Simonetta Vespucci, nata Cattaneo (Genova 28 gennaio 1453 – Firenze, 26 aprile 1476),
fu una nobildonna italiana, tra le più note del Rinascimento.

Venne amata da Giuliano de' Medici, il fratello minore di Lorenzo il Magnifico, e idolatrata da Sandro Botticelli, che ne fece la sua Musa, rendendola eterna nei suoi più famosi dipinti.
La troviamo, infatti, nelle vesti della dea Venere nella Nascita di Venere oppure in una delle Tre Grazie (quella al centro) nell'allegoria della Primavera.
Fu musa ispiratrice anche per numerosi altri artisti, tra i quali si distinse Piero di Cosimo, che dipinse il Ritratto di Simonetta Vespucci,
nel quale è raffigurata come la regina Cleopatra, con un aspide che le cinge il collo.


Secondo alcune leggende la giovane era amante dello straordinario pittore, mentre seguendo altre informazioni,
pare che avesse rubato il cuore a Giuliano de’ Medici, fratello di Lorenzo il Magnifico.

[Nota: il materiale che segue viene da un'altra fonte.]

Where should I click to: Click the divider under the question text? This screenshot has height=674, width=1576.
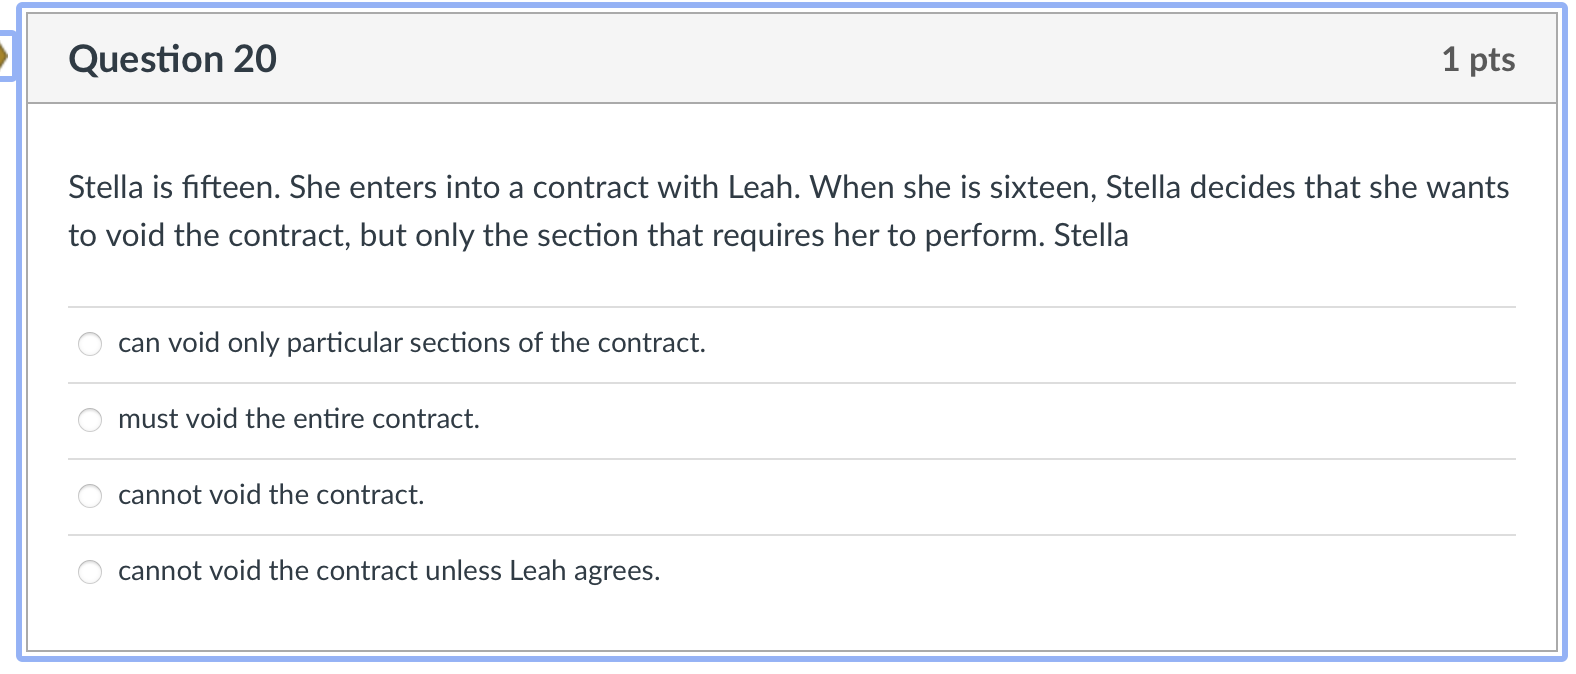point(790,297)
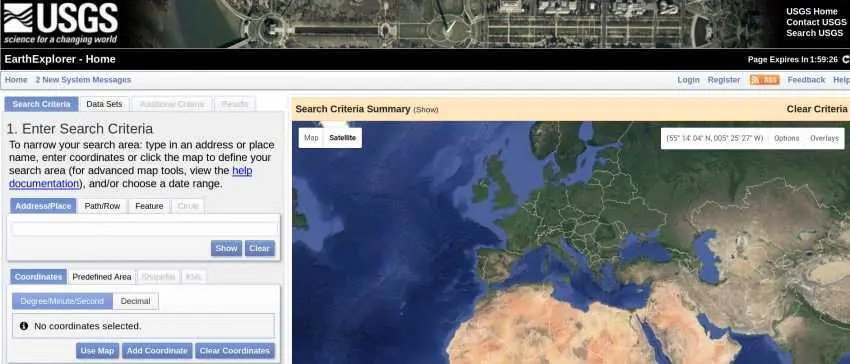Switch map view to Map

click(x=311, y=138)
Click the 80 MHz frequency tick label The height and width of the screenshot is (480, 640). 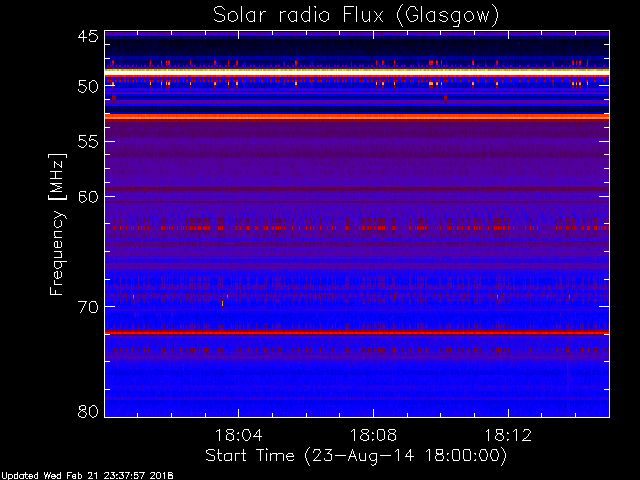tap(87, 411)
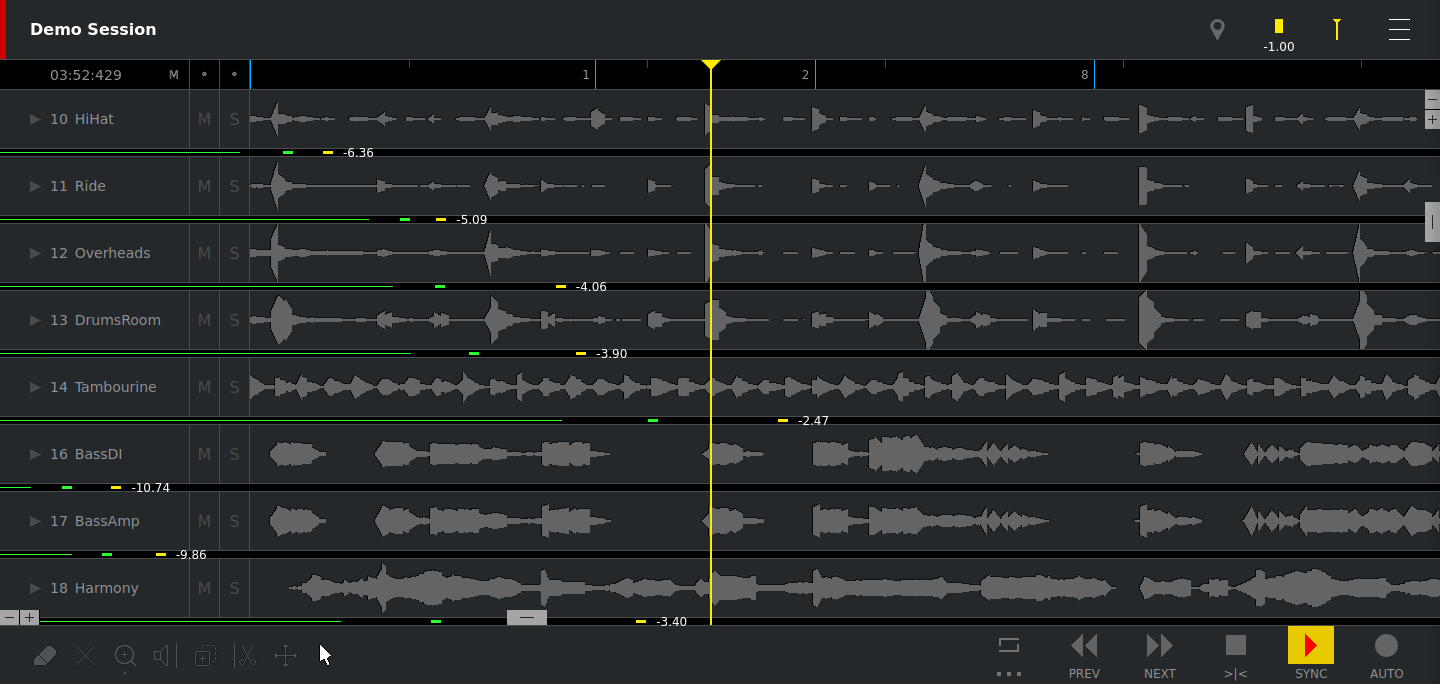Click the timeline marker 2
The height and width of the screenshot is (684, 1440).
[x=806, y=75]
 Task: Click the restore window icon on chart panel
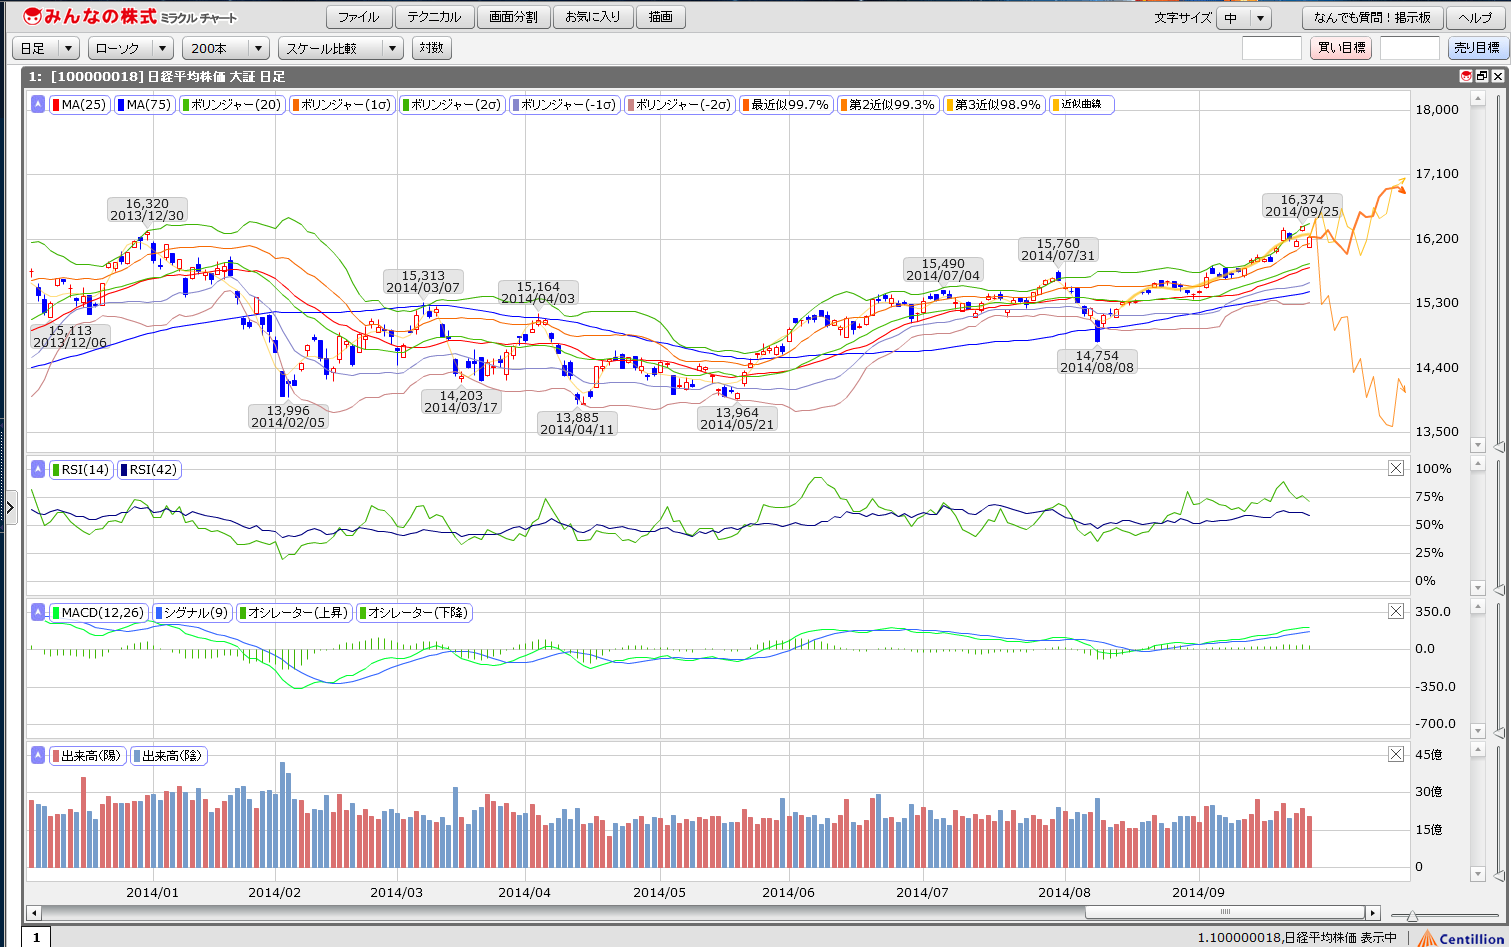(x=1482, y=76)
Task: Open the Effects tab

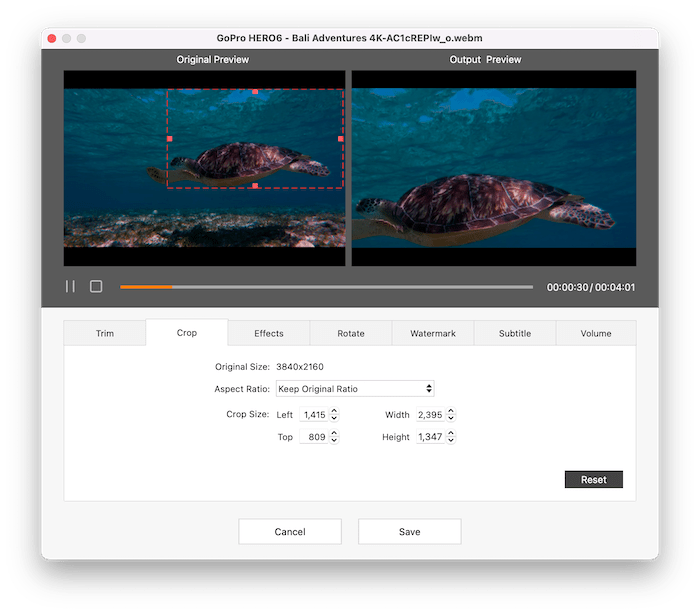Action: (x=269, y=333)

Tuttavia Simonetta non era una donna libera: difatti andò giovanissima in sposa al banchiere Marco Vespucci. Il suo fu, come spesso accadeva in passato, un matrimonio combinato.
I due si sposarono a Piombino dove la sua famiglia si era recata in esilio da Genova, sua città natale,
dove nacque il 29 Gennaio del 1453 dai nobili genovesi Gaspare Cattaneo della Volta e Cattochia Spinola.

L’ uomo si innamorò sinceramente della moglie che, invece, dal canto suo non contraccambiava il suo sentimento.
Entrambi molto giovani, decisero di trasferirsi ben presto a Firenze, città originaria di Vespucci che era molto legato alla famiglia de’ Medici.

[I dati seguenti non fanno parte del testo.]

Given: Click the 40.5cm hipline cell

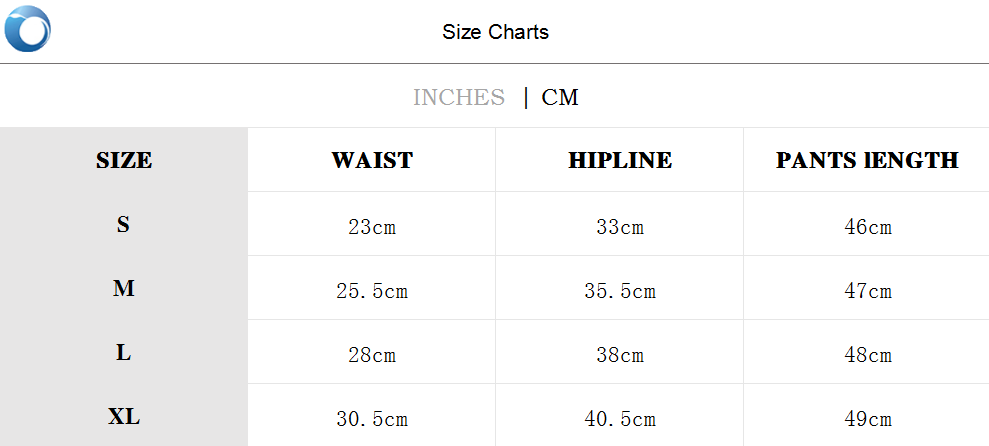Looking at the screenshot, I should point(620,419).
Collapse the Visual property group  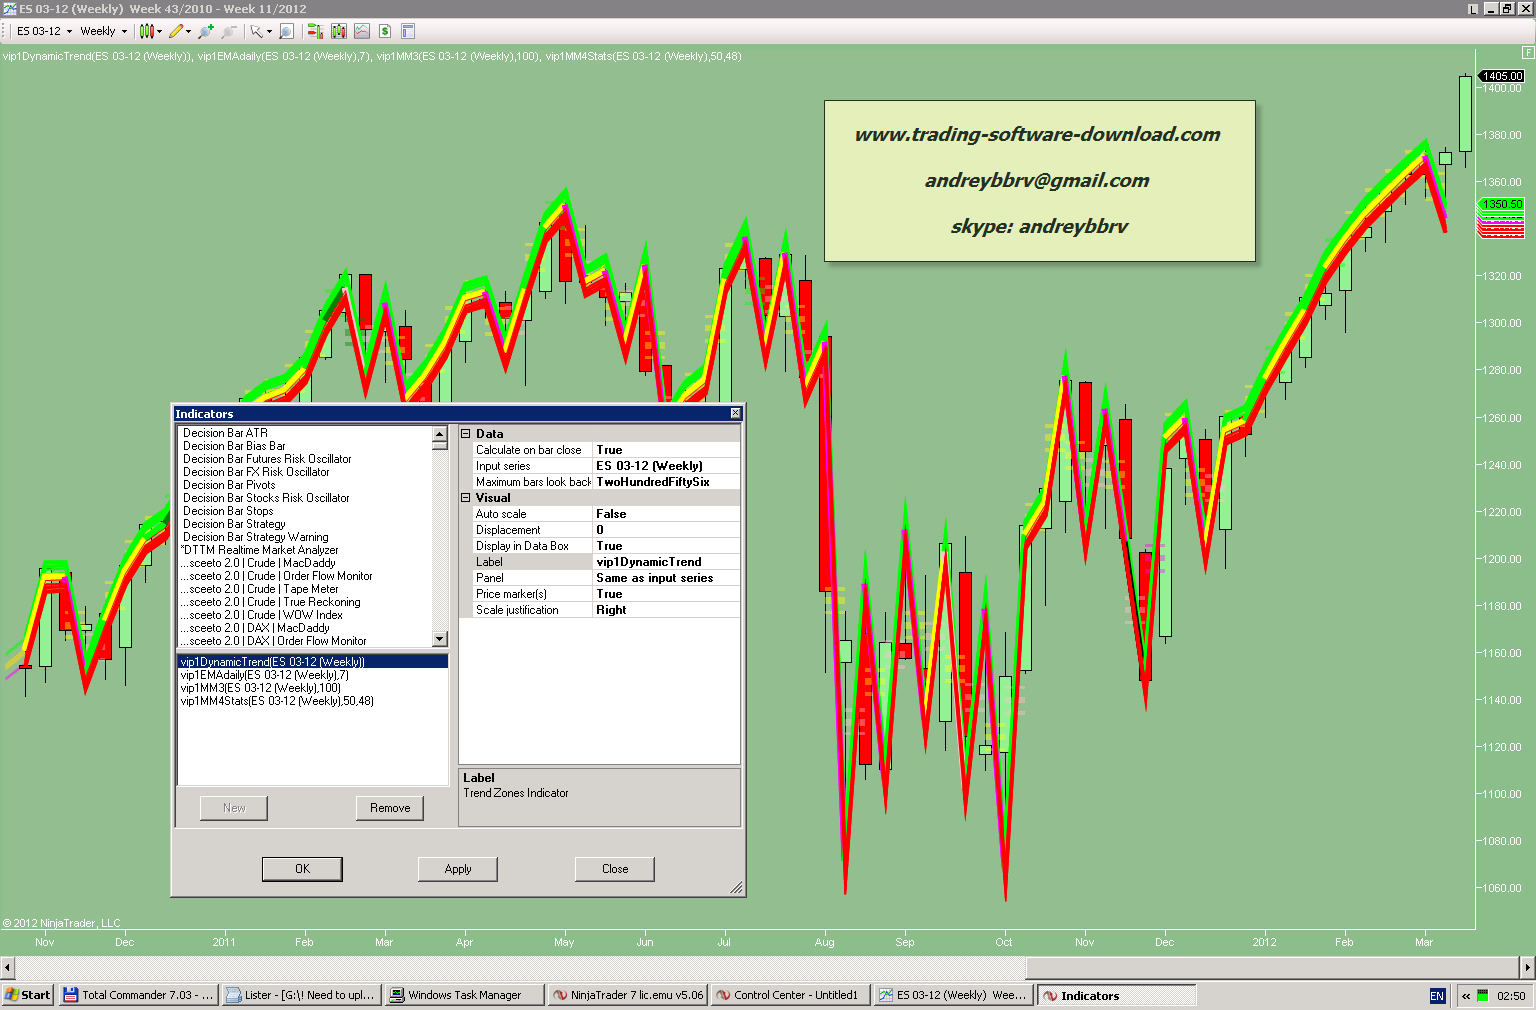tap(466, 498)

In onore di Simonetta e di Marco la famiglia di Lorenzo de’ Medici decise di organizzare una splendida festa:
ha così preso inizio la splendida vita della nobildonna tra lussi e sfarzi alla corte della grande famiglia fiorentina.

Ed è proprio durante questi festeggiamenti che conobbe il bel Giuliano.

Pare che durante il prestigioso Torneo di Giuliano in piazza Santa Croce nel 1475 il baldo giovane vinse un ritratto di Simonetta, realizzato
dal Botticelli. Su di esso vi era inciso il titolo La Sans Par, ovvero “Colei che non ha pari”.

Un titolo che chiaramente voleva riferirsi al fatto che in quanto a bellezza nessuna donna potesse uguagliarla.
A lei anche il Magnifico dedicò dei versi nelle sue Selve d’Amore.

Purtroppo il suo fascino non riuscì ad ammaliare a lungo gli uomini del tempo, dal momento che morì a Firenze a soli 23 anni.